Diagnostic data such as logs and memory dumps from production systems are often shared with development teams to do root cause analysis of system crashes. Invariably such diagnostic data contains sensitive information and sharing it can lead to data leaks. To handle this problem we present Knowledge and Learning-based Adaptable System for Sensitive InFormation Identification and Handling (KLASSIFI) which is an end to end system capable of identifying and redacting sensitive information present in diagnostic data. KLASSIFI is highly customizable, allowing it to be used for various different business use cases by simply changing the configuration. KLASSIFI ensures that the output file is useful by retaining the metadata which is used by various debugging tools. Various optimizations have been done to improve the performance of KLASSIFI. Empirical evaluation of KLASSIFI shows that it is able to process large files (128 GB) in 84 minutes and its performance scales linearly with varying factors. This points to practicability of KLASSIFI

Manish Kesarwani, Akshar Kaul, Stefano Braghin et al.

Data protection algorithms are becoming increasingly important to support modern business needs for facilitating data sharing and data monetization. Anonymization is an important step before data sharing. Several organizations leverage on third parties for storing and managing data. However, third parties are often not trusted to store plaintext personal and sensitive data; data encryption is widely adopted to protect against intentional and unintentional attempts to read personal/sensitive data. Traditional encryption schemes do not support operations over the ciphertexts and thus anonymizing encrypted datasets is not feasible with current approaches. This paper explores the feasibility and depth of implementing a privacy-preserving data publishing workflow over encrypted datasets leveraging on homomorphic encryption. We demonstrate how we can achieve uniqueness discovery, data masking, differential privacy and k-anonymity over encrypted data requiring zero knowledge about the original values. We prove that the security protocols followed by our approach provide strong guarantees against inference attacks. Finally, we experimentally demonstrate the performance of our data publishing workflow components.

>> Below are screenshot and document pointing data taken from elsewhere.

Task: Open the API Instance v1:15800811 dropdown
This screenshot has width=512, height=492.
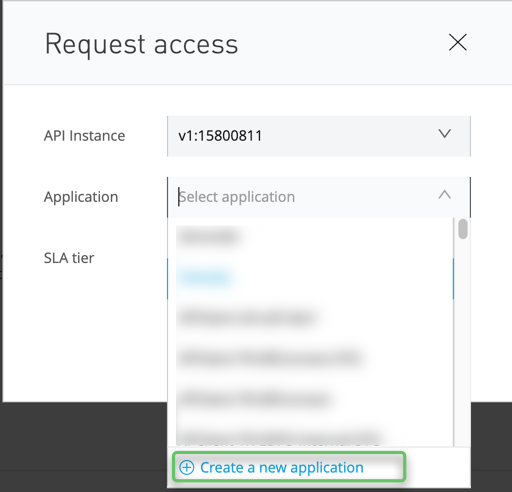Action: click(x=319, y=136)
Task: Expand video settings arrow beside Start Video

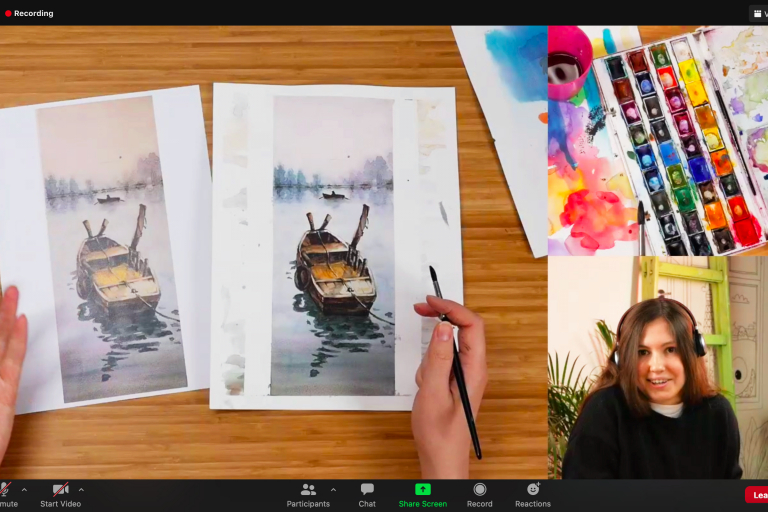Action: click(x=81, y=490)
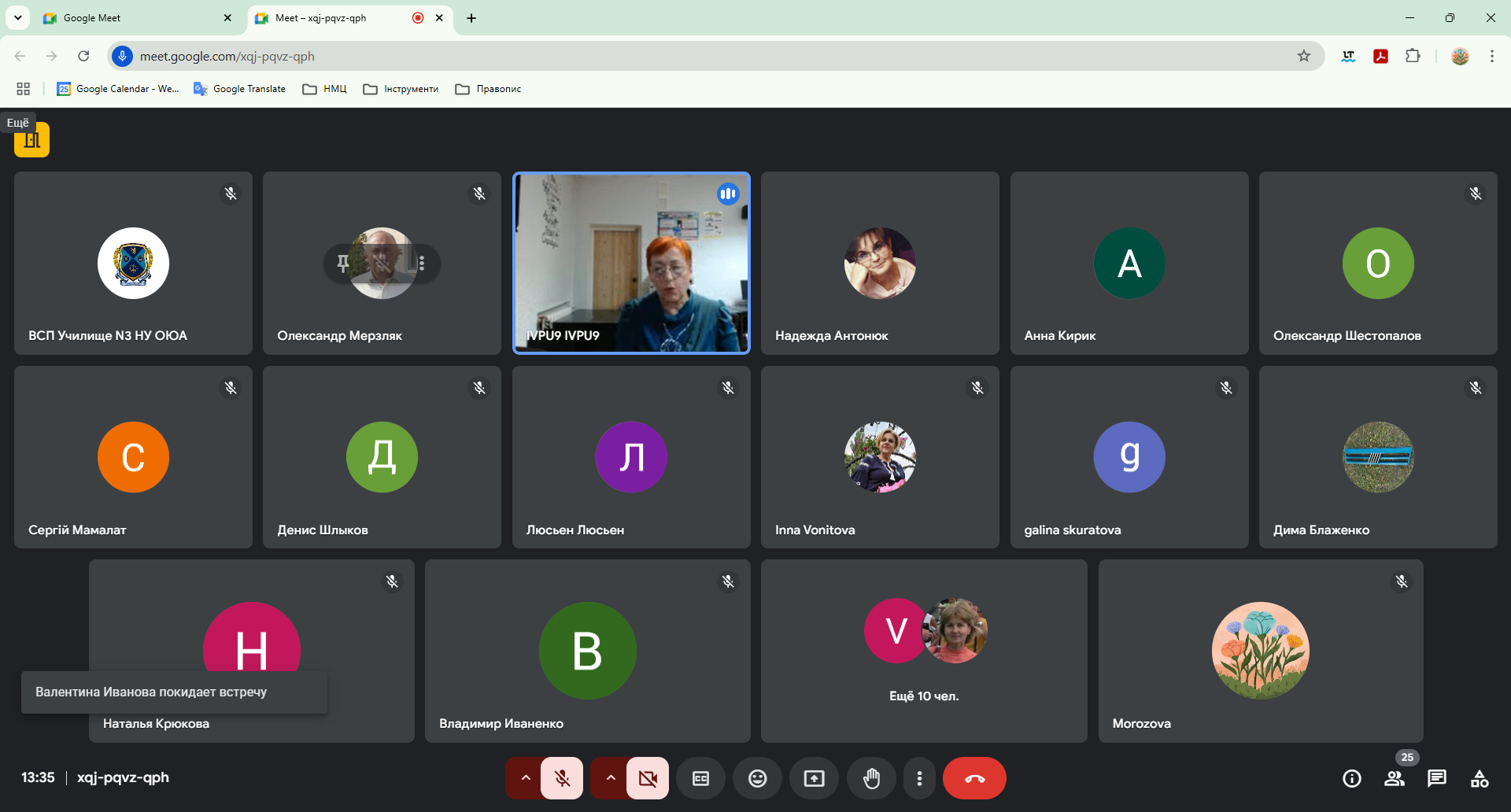Open meeting details info icon
This screenshot has height=812, width=1511.
click(1351, 778)
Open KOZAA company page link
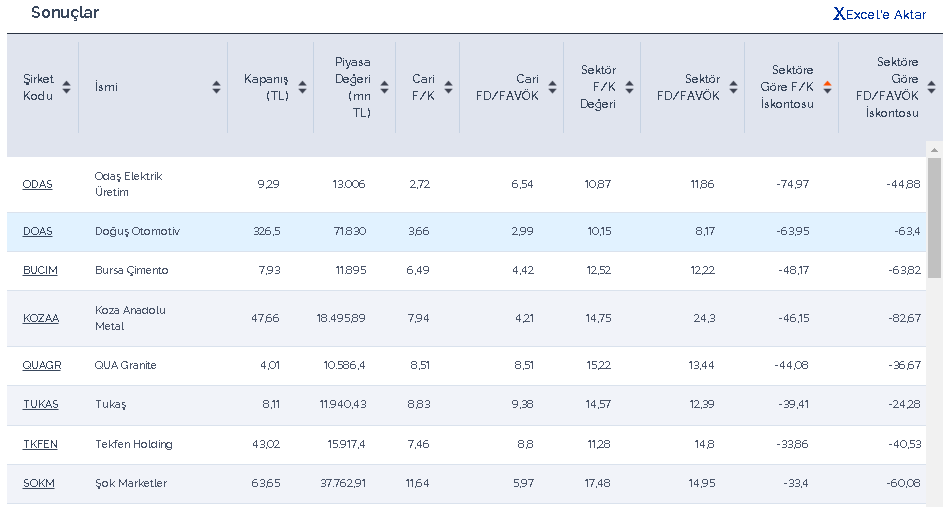The height and width of the screenshot is (507, 949). (41, 319)
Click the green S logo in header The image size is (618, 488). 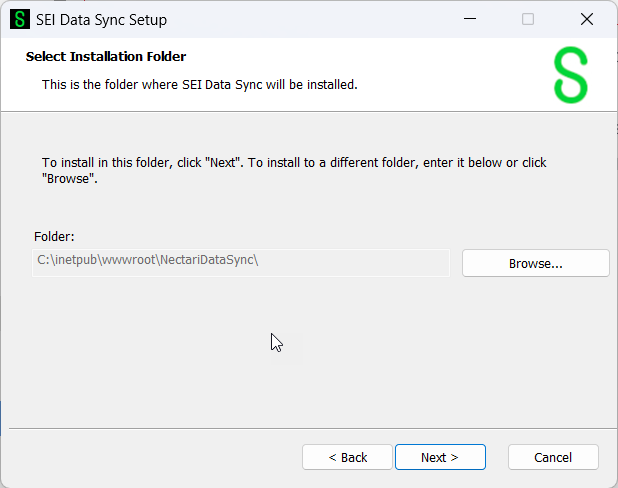(x=570, y=76)
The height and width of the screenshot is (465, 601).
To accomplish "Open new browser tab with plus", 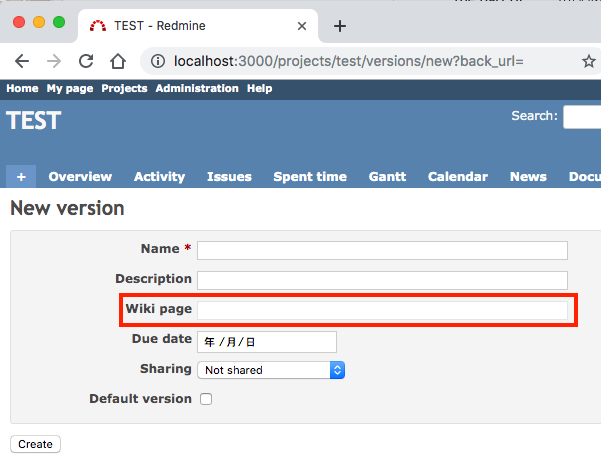I will (x=340, y=26).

Shazia Afzal, Rajmohan C, Manish Kesarwani et al.

Data exploration and quality analysis is an important yet tedious process in the AI pipeline. Current practices of data cleaning and data readiness assessment for machine learning tasks are mostly conducted in an arbitrary manner which limits their reuse and results in loss of productivity. We introduce the concept of a Data Readiness Report as an accompanying documentation to a dataset that allows data consumers to get detailed insights into the quality of input data. Data characteristics and challenges on various quality dimensions are identified and documented keeping in mind the principles of transparency and explainability. The Data Readiness Report also serves as a record of all data assessment operations including applied transformations. This provides a detailed lineage for the purpose of data governance and management. In effect, the report captures and documents the actions taken by various personas in a data readiness and assessment workflow. Overtime this becomes a repository of best practices and can potentially drive a recommendation system for building automated data readiness workflows on the lines of AutoML [8]. We anticipate that together with the Datasheets [9], Dataset Nutrition Label [11], FactSheets [1] and Model Cards [15], the Data Readiness Report makes significant progress towards Data and AI lifecycle documentation.